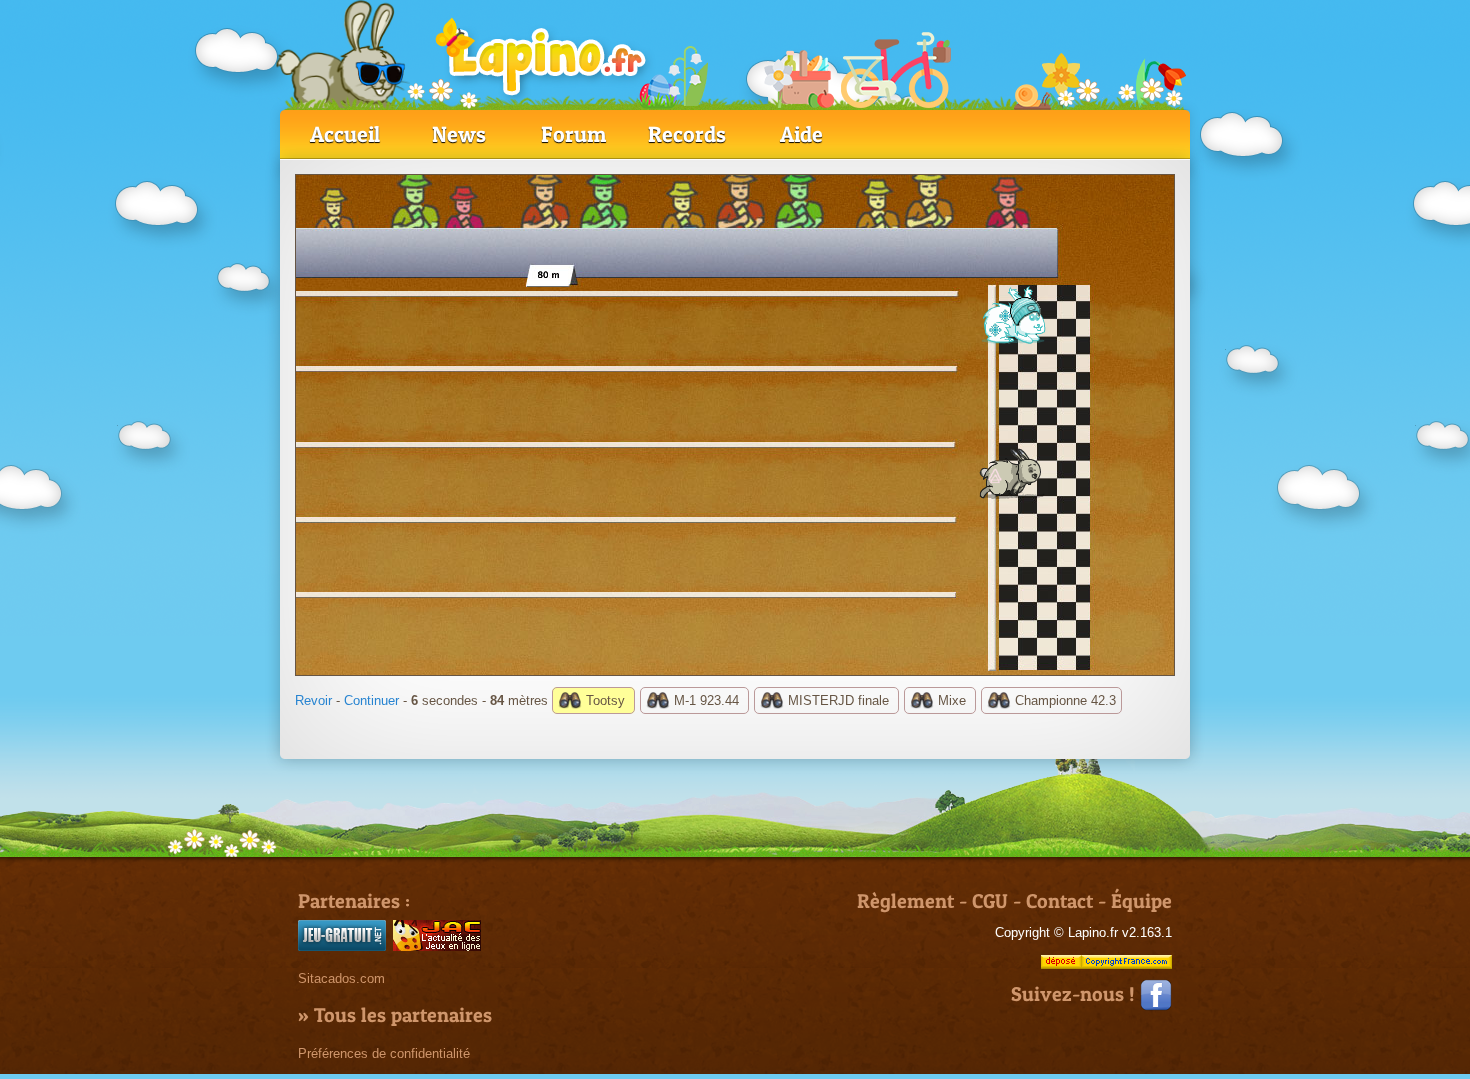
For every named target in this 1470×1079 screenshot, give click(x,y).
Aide (801, 134)
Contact (1059, 901)
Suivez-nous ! (1075, 994)
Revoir (313, 700)
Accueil (345, 134)
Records (687, 134)
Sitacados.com (341, 978)
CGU (990, 901)
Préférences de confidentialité (384, 1053)
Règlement (905, 901)
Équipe (1141, 901)
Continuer (371, 700)
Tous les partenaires (403, 1015)
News (459, 134)
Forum (573, 134)
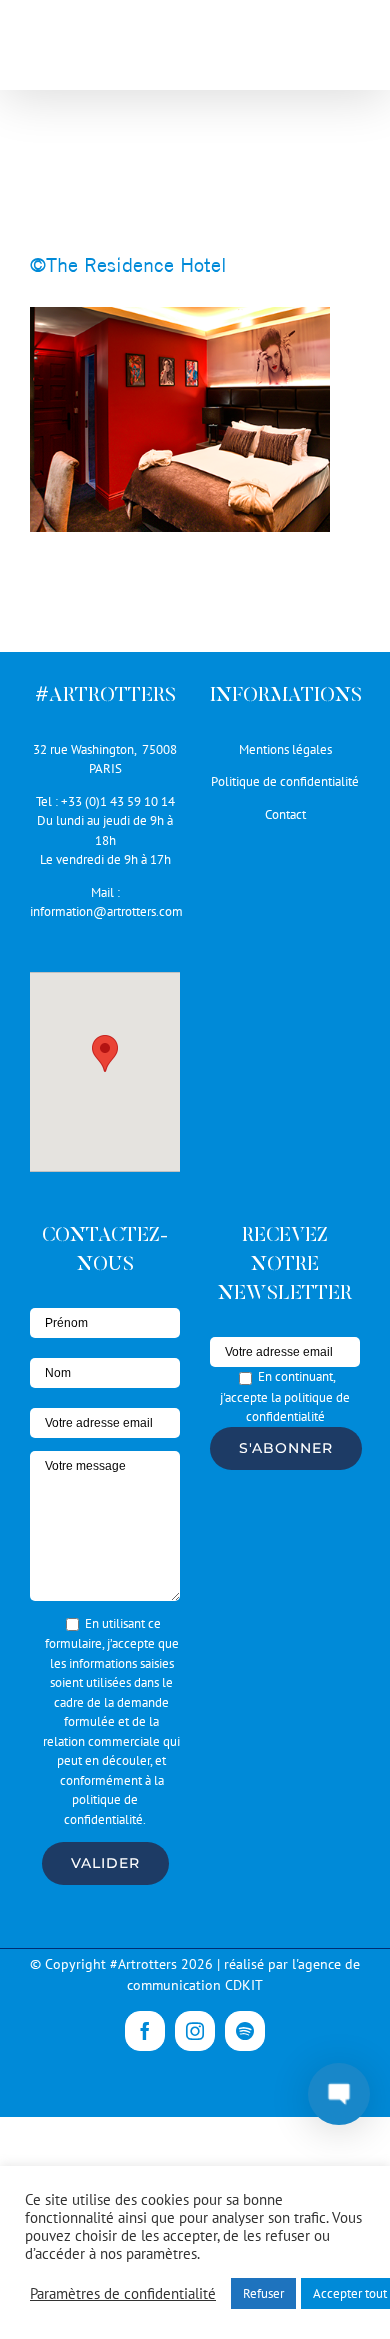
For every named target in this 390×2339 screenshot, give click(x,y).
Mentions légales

..........

Assignment. Write out the material above without changing a word, and skip any picture.

Written solution.
For every named target in this 1470×1079 screenshot, give click(x,y).
Aide (801, 134)
Contact (1059, 901)
Suivez-nous ! (1075, 994)
Revoir (313, 700)
Accueil (345, 134)
Records (687, 134)
Sitacados.com (341, 978)
CGU (990, 901)
Préférences de confidentialité (384, 1053)
Règlement (905, 901)
Équipe (1141, 901)
Continuer (371, 700)
Tous les partenaires (403, 1015)
News (459, 134)
Forum (573, 134)
For every named target in this 390×2339 screenshot, give click(x,y).
Mentions légales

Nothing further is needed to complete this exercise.